The three quotes located on this page sum up the AAR philosophy. We believe that reviews are informed opinions, that by definition a review is subjective rather than objective, the best reviews are written not only to inform but to entertain, and that a book should stand on its own regardless of whether or not it is part of a series. Our reviews are written only with the reader in mind, and in a more mainstream style than most romance novel reviews. Our model, frankly, is Entertainment Weekly.
Our only agenda is to provide well-written, detailed reviews. We have no axe to grind, we simply offer up the considered opinion of a given book as expressed by one of our well-read reader-reviewers. Even amongst ourselves, we may have very differing opinions about a particular book, and for this reason, our Managing Editor, Blythe Barnhill, makes review assignments in a way that insures no one reviewer is assigned all of the books of one author, and no reviewer is assigned a book by an author they historically have not enjoyed reading. We have a number of such policies and practices in place to provide the greatest possible objectivity to what is fundamentally a subjective process.

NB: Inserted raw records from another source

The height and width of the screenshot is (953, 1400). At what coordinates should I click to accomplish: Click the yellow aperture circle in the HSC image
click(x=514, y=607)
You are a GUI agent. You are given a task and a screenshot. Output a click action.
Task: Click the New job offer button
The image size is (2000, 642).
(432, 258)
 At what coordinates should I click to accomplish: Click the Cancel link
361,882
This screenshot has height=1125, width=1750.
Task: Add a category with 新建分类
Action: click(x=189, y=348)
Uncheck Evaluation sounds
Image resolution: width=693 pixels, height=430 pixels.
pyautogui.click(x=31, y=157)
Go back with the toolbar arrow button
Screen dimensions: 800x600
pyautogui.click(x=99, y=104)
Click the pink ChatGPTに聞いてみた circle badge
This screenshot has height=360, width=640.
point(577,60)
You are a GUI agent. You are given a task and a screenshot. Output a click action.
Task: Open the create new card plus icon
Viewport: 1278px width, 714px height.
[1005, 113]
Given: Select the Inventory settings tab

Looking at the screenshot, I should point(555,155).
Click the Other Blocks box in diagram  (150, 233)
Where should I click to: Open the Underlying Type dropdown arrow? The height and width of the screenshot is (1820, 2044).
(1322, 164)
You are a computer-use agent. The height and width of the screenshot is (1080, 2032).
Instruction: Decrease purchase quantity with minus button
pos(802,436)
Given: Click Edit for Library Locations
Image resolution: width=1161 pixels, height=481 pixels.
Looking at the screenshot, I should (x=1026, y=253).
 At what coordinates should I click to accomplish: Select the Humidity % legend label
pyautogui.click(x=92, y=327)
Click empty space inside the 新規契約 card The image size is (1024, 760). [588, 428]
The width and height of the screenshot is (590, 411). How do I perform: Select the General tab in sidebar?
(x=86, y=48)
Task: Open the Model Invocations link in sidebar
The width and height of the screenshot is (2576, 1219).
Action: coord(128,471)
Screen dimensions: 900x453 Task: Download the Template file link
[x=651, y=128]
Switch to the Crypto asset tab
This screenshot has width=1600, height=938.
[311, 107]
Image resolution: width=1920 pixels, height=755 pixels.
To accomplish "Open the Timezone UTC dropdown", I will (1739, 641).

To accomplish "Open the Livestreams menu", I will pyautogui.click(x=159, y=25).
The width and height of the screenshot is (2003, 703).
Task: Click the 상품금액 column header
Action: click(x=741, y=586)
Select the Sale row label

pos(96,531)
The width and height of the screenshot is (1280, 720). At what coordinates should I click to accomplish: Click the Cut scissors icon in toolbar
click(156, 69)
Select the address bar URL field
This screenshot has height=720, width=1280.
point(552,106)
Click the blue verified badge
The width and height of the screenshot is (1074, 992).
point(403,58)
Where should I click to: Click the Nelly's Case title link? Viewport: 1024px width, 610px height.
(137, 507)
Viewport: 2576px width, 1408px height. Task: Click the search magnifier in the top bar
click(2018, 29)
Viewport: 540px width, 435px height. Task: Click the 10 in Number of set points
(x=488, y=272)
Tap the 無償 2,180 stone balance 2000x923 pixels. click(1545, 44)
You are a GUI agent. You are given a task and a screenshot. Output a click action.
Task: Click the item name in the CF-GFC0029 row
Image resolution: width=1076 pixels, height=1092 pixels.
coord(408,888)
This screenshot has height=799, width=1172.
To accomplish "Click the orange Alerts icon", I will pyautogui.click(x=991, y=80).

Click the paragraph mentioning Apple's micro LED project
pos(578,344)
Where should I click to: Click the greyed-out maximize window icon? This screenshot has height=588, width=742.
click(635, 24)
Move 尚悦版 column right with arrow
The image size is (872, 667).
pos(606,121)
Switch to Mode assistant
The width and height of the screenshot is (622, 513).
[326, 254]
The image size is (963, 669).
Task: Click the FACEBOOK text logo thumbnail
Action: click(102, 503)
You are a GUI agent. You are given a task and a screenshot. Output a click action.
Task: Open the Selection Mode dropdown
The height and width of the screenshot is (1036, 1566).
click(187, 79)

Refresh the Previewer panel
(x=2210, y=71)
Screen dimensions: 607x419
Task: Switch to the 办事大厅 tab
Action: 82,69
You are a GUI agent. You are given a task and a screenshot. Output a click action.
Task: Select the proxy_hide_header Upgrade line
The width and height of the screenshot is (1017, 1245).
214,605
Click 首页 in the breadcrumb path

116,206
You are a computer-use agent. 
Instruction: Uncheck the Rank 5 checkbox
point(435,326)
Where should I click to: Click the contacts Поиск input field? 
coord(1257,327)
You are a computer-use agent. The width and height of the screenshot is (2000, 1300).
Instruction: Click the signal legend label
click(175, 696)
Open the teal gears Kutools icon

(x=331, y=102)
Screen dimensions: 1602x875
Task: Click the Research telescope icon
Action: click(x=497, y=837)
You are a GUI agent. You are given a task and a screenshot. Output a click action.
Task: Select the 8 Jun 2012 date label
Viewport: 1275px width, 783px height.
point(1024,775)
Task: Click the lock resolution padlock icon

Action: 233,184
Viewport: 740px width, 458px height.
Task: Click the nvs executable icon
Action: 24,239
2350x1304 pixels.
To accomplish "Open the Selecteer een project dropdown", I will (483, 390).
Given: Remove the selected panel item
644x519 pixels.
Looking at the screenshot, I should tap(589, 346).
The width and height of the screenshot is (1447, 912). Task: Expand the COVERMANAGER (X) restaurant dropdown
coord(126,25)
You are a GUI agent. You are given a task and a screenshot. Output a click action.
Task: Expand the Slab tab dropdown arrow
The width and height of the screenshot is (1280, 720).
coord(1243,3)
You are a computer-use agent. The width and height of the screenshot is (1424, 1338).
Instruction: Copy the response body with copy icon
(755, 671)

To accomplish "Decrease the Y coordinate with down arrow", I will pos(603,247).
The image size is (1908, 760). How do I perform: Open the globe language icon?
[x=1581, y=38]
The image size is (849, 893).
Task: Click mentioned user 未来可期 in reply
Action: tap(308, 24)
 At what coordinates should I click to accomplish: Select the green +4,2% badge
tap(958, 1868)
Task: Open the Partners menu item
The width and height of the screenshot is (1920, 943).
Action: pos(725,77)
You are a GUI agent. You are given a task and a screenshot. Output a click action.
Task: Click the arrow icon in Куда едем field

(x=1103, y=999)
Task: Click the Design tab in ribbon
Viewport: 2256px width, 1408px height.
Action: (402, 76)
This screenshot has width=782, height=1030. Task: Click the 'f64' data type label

We receive many books and ARCs (Advanced Reading Copies) from publishers and authors. However, we do not necessarily receive every book that is coming out, and since we are not a print publication, we don’t always receive a book in sufficient time to post a review prior to its official release. At times, especially for those books that generate the greatest publicity, we may be asked to hold off on posting the review until the book’s actual release date. AAR honors such requests, provided they are made at the time the book is accepted for review, and always with the understanding that holding the review till the release date will have no bearing on the eventual grade it will receive.
“I look at a sequel as an entity that ought to be intelligible to someone who didn’t see the original – but must reward anyone who did. In other words, I certainly do relate it to what has come before – who wouldn’t?”